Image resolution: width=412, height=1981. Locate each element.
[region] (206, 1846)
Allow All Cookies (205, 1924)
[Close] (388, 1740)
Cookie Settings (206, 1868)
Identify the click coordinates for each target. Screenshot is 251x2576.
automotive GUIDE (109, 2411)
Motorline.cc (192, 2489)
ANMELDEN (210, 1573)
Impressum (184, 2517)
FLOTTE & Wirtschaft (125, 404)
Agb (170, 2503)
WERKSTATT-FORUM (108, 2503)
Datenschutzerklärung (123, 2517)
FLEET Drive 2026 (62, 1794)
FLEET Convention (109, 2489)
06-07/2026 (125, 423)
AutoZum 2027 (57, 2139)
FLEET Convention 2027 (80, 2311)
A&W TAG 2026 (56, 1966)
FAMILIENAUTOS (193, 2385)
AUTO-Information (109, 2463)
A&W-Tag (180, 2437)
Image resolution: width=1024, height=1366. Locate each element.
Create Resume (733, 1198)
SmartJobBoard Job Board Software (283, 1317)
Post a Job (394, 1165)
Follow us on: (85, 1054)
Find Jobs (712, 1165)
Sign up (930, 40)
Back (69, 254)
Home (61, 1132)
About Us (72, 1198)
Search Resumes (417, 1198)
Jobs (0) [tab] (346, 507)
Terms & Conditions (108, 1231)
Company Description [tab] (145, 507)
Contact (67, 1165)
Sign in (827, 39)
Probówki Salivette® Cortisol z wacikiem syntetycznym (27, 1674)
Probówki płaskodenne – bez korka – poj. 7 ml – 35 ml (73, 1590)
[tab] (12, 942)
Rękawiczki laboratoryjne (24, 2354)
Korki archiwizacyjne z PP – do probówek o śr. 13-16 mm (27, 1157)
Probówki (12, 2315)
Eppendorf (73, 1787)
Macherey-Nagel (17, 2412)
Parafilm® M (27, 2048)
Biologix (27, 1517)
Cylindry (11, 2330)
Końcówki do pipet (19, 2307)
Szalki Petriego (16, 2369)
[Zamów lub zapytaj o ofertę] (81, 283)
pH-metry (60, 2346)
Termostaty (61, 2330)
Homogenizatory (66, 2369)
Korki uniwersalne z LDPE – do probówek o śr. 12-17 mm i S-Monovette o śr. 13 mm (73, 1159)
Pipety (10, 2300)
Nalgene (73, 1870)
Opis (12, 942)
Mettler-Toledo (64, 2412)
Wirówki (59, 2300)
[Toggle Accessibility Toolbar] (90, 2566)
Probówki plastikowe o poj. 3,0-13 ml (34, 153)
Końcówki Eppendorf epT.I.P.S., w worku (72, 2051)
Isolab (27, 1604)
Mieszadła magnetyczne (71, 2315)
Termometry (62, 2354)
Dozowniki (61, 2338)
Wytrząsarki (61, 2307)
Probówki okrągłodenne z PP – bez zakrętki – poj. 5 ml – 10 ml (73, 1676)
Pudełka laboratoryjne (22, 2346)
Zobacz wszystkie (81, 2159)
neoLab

_ _ _ _ _ _ _

**YOUR INSTRUCTIONS**
When transcribing the data, keep every line exactly as it is.

**REPLY TO THE EXERCISE**
Image resolution: width=412, height=1981. Locate each element.
[region] (206, 1846)
Allow All Cookies (205, 1924)
[Close] (388, 1740)
Cookie Settings (206, 1868)
Identify the click coordinates for each target. Screenshot is 251x2576.
automotive GUIDE (109, 2411)
Motorline.cc (192, 2489)
ANMELDEN (210, 1573)
Impressum (184, 2517)
FLOTTE & Wirtschaft (125, 404)
Agb (170, 2503)
WERKSTATT-FORUM (108, 2503)
Datenschutzerklärung (123, 2517)
FLEET Drive 2026 (62, 1794)
FLEET Convention (109, 2489)
06-07/2026 (125, 423)
AutoZum 2027 (57, 2139)
FLEET Convention 2027 (80, 2311)
A&W TAG 2026 (56, 1966)
FAMILIENAUTOS (193, 2385)
AUTO-Information (109, 2463)
A&W-Tag (180, 2437)
Image resolution: width=1024, height=1366. Locate each element.
Create Resume (733, 1198)
SmartJobBoard Job Board Software (283, 1317)
Post a Job (394, 1165)
Follow us on: (85, 1054)
Find Jobs (712, 1165)
Sign up (930, 40)
Back (69, 254)
Home (61, 1132)
About Us (72, 1198)
Search Resumes (417, 1198)
Jobs (0) [tab] (346, 507)
Terms & Conditions (108, 1231)
Company Description [tab] (145, 507)
Contact (67, 1165)
Sign in (827, 39)
Probówki Salivette® Cortisol z wacikiem syntetycznym (27, 1674)
Probówki płaskodenne – bez korka – poj. 7 ml – 35 ml (73, 1590)
[tab] (12, 942)
Rękawiczki laboratoryjne (24, 2354)
Korki archiwizacyjne z PP – do probówek o śr. 13-16 mm (27, 1157)
Probówki (12, 2315)
Eppendorf (73, 1787)
Macherey-Nagel (17, 2412)
Parafilm® M (27, 2048)
Biologix (27, 1517)
Cylindry (11, 2330)
Końcówki do pipet (19, 2307)
Szalki Petriego (16, 2369)
[Zamów lub zapytaj o ofertę] (81, 283)
pH-metry (60, 2346)
Termostaty (61, 2330)
Homogenizatory (66, 2369)
Korki uniwersalne z LDPE – do probówek o śr. 12-17 mm i S-Monovette o śr. 13 mm (73, 1159)
Pipety (10, 2300)
Nalgene (73, 1870)
Opis (12, 942)
Mettler-Toledo (64, 2412)
Wirówki (59, 2300)
[Toggle Accessibility Toolbar] (90, 2566)
Probówki plastikowe o poj. 3,0-13 ml (34, 153)
Końcówki Eppendorf epT.I.P.S., w worku (72, 2051)
Isolab (27, 1604)
Mieszadła magnetyczne (71, 2315)
Termometry (62, 2354)
Dozowniki (61, 2338)
Wytrząsarki (61, 2307)
Probówki okrągłodenne z PP – bez zakrętki – poj. 5 ml – 10 ml (73, 1676)
Pudełka laboratoryjne (22, 2346)
Zobacz wszystkie (81, 2159)
neoLab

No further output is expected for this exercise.